# DMA

[What do endpoints have to do with dma]

[What is the task in this section?]

Let's zoom into the `Ep0In` abstraction used in `usb-4.rs` next. 

✅ Open the file. Use VSCode's "Go to Definition" to see the implementation of the `Ep0In.start()` method. 

What this method does is start a DMA transfer to send `bytes` to the host. The data (`bytes`) is first copied into an internal buffer and then the DMA is configured to move the data from that internal buffer to the USBD peripheral.

The signature of the `start()` method does *not* ensure that:

- `bytes` won't be deallocated before the DMA transfer is over (e.g. `bytes` could be pointing into the stack), or that
- `bytes` won't be modified right after the DMA transfer starts (this would be a data race in the general case).

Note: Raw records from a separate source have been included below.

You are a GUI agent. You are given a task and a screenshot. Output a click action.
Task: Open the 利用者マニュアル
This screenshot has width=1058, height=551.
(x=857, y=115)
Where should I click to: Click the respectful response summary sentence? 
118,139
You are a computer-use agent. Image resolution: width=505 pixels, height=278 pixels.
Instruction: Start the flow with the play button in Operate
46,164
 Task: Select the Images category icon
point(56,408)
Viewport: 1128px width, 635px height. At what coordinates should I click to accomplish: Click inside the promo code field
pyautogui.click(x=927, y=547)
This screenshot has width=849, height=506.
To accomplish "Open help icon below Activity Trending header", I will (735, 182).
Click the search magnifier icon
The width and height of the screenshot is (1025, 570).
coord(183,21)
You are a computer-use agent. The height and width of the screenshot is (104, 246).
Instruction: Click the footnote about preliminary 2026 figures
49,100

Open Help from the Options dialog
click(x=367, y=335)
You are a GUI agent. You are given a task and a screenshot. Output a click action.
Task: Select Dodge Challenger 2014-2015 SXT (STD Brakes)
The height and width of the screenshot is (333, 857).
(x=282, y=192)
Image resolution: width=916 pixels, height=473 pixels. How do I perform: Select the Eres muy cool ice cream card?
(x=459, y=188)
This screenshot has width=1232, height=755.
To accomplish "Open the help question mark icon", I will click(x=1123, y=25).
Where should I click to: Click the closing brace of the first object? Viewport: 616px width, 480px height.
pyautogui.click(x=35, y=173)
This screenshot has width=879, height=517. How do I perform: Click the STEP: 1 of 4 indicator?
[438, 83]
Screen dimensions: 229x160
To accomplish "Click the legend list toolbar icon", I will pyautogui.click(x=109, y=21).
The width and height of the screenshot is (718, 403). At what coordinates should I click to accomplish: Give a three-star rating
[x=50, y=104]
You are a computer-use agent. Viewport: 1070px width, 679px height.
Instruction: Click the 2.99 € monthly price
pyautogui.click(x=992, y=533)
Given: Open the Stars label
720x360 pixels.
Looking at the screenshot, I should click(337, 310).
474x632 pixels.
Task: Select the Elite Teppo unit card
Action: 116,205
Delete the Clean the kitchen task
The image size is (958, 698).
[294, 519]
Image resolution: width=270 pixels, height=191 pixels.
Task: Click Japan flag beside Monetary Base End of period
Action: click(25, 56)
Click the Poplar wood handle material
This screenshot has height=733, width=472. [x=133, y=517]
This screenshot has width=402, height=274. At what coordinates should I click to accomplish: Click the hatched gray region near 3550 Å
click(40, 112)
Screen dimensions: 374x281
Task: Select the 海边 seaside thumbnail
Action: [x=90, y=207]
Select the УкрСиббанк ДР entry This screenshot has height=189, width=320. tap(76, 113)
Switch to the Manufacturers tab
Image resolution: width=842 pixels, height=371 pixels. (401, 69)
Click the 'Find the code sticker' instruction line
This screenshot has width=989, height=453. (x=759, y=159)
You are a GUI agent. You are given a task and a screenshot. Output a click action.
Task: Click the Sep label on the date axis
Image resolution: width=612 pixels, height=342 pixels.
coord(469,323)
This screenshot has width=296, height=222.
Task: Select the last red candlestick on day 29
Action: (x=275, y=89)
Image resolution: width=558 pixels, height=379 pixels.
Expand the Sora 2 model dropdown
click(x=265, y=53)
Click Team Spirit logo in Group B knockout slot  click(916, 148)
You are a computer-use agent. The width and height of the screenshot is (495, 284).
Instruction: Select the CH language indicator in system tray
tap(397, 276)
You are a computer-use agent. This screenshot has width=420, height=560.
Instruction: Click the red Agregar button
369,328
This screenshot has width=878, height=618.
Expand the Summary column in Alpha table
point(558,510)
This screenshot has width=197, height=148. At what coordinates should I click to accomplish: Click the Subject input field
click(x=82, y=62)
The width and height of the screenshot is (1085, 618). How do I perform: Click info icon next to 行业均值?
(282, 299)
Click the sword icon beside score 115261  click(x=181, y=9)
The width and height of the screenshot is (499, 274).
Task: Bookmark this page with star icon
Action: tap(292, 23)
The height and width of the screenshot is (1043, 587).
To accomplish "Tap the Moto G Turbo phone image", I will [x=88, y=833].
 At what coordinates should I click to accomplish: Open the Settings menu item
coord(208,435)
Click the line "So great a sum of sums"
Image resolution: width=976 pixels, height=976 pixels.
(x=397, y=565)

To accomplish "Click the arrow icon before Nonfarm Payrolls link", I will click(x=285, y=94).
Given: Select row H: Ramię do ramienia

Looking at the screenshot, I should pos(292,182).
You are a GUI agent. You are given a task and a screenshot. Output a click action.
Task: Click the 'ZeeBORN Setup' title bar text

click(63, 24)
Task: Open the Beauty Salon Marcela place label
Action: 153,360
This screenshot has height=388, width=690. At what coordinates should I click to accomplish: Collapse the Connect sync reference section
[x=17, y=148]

For these two safety reasons the API is implemented using an internal buffer called `buffer`. The internal buffer has a `'static` lifetime so it's guaranteed to never be deallocated -- this prevents issue (a). The `busy` flag prevents any further modification to the internal buffer -- from the public API -- while the DMA transfer is in progress.

Apart from thinking about lifetimes and explicit data races in the surface API one must internally use memory fences to prevent reordering of memory operations (e.g. by the compiler), which can also cause data races. DMA transfers run in parallel to the instructions performed by the processor and are "invisible" to the compiler.

In the implementation of the `start` method, data is copied from `bytes` to the internal buffer (a `memcpy()` operation) and then the DMA transfer is started with a write to the `TASKS_STARTEPIN0` register. The compiler sees the start of the DMA transfer (register write) as an unrelated memory operation so it may move the `memcpy()` to *after* the DMA transfer has started. This reordering results in a data race: the processor modifies the internal buffer while the DMA is reading data out from it.

To avoid this reordering a memory fence, `dma_start()`, is used. The fence pairs with the *store* operation (register write) that starts the DMA transfer and prevents the previous `memcpy()`, and any other memory operation, from being move to *after* the store operation.

Another memory fence, `dma_end()`, is needed at the end of the DMA transfer. In the general case, this prevents instruction reordering that would result in the processor accessing the internal buffer *before* the DMA transfer has finished. This is particularly problematic with DMA transfers that modify a region of memory which the processor intends to read after the transfer.

> Note: Not relevant to the DMA operation but relevant to the USB specification, the `start()` method sets a shortcut in the USBD peripheral to issue a STATUS stage right after the DATA stage is finished. Thanks to this it is not necessary to manually start a STATUS stage after calling the `end` method.